In my adult life, I’ve never been an overly emotional person. I never let things get to me. I rarely cried (until recently, ugh). I thought I was a basically happy person. But maybe I’m feeling a bit overwhelmed with emotion now because I somehow opened the emotional floodgate that I closed a long time ago.
I remember exactly when I closed it too. It was intentional, though at the time I didn’t mean for it to be permanent, or long term. A week before my 19th birthday, my dad died of lung cancer, August 31, 1998. I was at college, 675 miles from home. When I left home to drive back to college at the beginning of August, I knew it was the last time I would see him. I specifically remember telling him that I loved him. I wanted to make sure I told him that. A few weeks later, I got a call in my dorm from my Aunt, telling me he had passed away. I watched the movie My Girl that evening, and cried over the loss of my father.
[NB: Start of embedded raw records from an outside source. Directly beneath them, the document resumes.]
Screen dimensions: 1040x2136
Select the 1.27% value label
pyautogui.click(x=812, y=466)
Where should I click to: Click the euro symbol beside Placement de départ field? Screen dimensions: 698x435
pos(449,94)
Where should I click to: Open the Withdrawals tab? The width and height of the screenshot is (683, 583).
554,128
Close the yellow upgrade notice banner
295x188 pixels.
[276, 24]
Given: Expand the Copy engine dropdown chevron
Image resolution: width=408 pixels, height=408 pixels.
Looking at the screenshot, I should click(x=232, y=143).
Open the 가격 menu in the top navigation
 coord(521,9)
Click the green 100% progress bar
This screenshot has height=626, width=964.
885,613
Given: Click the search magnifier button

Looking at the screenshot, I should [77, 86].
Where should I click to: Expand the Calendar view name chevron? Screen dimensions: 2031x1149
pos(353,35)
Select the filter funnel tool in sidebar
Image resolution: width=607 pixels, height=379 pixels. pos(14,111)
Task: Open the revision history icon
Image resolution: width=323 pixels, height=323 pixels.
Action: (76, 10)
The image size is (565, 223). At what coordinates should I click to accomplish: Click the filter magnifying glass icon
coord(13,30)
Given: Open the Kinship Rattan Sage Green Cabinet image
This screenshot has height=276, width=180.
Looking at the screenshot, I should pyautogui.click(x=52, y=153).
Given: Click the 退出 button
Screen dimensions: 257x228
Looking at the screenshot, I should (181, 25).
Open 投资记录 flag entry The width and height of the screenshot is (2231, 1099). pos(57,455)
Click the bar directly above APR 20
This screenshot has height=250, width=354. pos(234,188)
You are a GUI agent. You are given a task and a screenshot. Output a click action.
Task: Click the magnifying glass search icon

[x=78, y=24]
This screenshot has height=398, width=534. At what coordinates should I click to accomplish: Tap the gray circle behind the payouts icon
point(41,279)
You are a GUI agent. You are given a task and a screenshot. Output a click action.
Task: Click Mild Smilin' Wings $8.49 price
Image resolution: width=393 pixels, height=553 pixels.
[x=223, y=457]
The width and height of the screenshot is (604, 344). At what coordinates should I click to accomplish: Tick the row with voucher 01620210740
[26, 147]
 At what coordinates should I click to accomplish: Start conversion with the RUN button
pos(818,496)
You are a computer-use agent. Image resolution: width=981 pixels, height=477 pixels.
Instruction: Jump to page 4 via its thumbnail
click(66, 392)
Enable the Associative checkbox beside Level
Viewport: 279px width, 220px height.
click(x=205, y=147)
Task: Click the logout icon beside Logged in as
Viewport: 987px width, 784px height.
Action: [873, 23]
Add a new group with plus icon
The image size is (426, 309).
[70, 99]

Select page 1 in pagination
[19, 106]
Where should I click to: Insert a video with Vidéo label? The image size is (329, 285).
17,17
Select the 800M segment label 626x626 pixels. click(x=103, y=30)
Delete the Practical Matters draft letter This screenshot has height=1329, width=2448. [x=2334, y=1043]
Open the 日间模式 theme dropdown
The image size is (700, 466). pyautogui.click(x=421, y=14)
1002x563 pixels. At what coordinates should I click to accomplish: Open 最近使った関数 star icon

The following morning, I drove myself to the airport to fly back home for the funeral. None of my college friends knew my dad had cancer. I didn’t tell anyone, because I didn’t want their pity. At the airport was the last place I remember really crying. My aunt had called the airline and bought the ticket for me to come home. When I got to the counter to get the ticket and check in for the flight, the lady at the counter said that I needed to present her with the credit card used to buy the ticket. I started crying, told her why I was flying home and why I didn’t have the credit card. She marked it down as a bereavement flight and got me my ticket.
Another aunt picked me up from the airport and took me home. My mom seemed to be doing okay. Like me, I think she had prepared herself for this. My brother wasn’t doing as well. He wasn’t crying or being overly emotional, but I could just tell that he wasn’t okay. He was much closer to my dad than I had been. My dad worked nights my entire childhood, and I only really ever saw him at dinner on weekends. He spent most of his weekends in his work shed, making things out of wood. My brother would spend time with him there, but I wasn’t really into tools and sawdust. The time I spent with my dad was fewer and farther between.
He did teach me to drive though, a memory I will always have with me. He wasn’t much of a talker, so he just explained the basics and then took me on some back roads outside of town to practice. There was no shoulder on the road, and every time a car would come the opposite direction, I would nudge over to the right, afraid I was too close to the oncoming traffic. He never said a word, but eventually I was moving over to the right far enough that he pulled his arm in from the window, and then started leaning towards me. He was concerned I was going to take out a mailbox!
It was just after I got my license that he learned he was sick. My new driving skills were used a couple of times to drive him to the hospital to have fluid drained from his lungs so that he could breathe easier. He tried to quit smoking, but failed, having smoked for about 30 years.
My parents drove down to Mobile, AL with me to take a tour of the college I wanted to attend. We had to stop once so that my mom could give my dad a shot. I don’t even know what the shot was for, but he was undergoing chemo at the time. He had already lost some weight at that point.
I graduated high school at 17. One of the last happy pictures I have with my dad is at my graduation. He hated large groups of people and rarely came to school events. I was thrilled he came. Just before my 18th birthday, I headed off to college. A little over a year later, he was gone.
At the funeral is when I closed the floodgates. I was with my mom and brother when we went up to view the body. My mom and brother were both crying, and my mom squeezed my hand, really tight. That was the moment. I decided to be the strong one, for them. Someone needed to hold us together, I thought.
I didn’t cry at the funeral. I have rarely cried since. Only movies involving animals dying would make me cry. (Hachi. What a terrible movie to play for a bunch of people on a plane to vacation on Maui.) But now I seem to have opened the floodgate. I suppose it’s a good thing. I need to let my emotions be felt, and be free. But currently I feel like I’m drowning in them. I know I just need to navigate through the white waters to the calmer, steadier flow below. I’ll get there, it just takes time.
Having this happen when I’m in a place where there isn’t anyone who really knows me, where none of my friends are, has been hard. Thankfully, my best friend of 20 years, whom I haven’t spoken with much in the last few years, has reconnected with me, at a time when it seems like we both need it. We are helping each other through the rough patches we find ourselves in. At the beginning of May, we are even taking a two week trip to Europe, just the two of us. It’s something to look forward to, and something I really need. To reconnect with my roots, remember where I came from.
The next time I’m in my home town, I plan to go and visit my father’s grave. It’s been 16 years since he died, and I have never been to his grave. I’ve been home plenty of times, and passed by the cemetery plenty of times, but never gone in.
I think it’s time to come full circle.